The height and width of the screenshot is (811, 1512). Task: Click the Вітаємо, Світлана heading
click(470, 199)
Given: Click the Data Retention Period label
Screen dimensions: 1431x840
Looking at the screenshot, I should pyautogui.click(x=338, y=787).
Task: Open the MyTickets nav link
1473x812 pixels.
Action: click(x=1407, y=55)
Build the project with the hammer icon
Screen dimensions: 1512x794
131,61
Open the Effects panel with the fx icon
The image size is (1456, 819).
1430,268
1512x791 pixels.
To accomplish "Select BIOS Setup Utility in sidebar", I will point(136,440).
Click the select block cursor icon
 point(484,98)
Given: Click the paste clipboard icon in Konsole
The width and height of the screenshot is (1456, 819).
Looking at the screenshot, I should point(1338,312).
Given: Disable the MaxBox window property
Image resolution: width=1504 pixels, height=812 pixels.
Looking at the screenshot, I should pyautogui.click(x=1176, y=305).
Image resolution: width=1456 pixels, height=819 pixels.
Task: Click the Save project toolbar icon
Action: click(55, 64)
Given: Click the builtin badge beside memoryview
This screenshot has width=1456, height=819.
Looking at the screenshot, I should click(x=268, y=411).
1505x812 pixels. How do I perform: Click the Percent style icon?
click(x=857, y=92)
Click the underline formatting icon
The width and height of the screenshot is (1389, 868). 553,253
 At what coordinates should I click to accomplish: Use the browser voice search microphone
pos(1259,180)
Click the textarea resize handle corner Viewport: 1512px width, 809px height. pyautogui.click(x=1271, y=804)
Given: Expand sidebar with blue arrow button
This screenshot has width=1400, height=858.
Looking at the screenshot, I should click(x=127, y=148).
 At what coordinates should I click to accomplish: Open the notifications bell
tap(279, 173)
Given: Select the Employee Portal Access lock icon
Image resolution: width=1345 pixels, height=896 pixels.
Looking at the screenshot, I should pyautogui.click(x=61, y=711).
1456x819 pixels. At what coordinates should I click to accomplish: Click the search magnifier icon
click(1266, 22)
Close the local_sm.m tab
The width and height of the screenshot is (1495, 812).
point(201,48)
----------
Out of the records above, pick each line that contains the string "Given".

▶ **Response to this exercise**
Given: Click the Data Retention Period label
Given: Click the paste clipboard icon in Konsole
Given: Disable the MaxBox window property
Given: Click the builtin badge beside memoryview
Given: Expand sidebar with blue arrow button
Given: Select the Employee Portal Access lock icon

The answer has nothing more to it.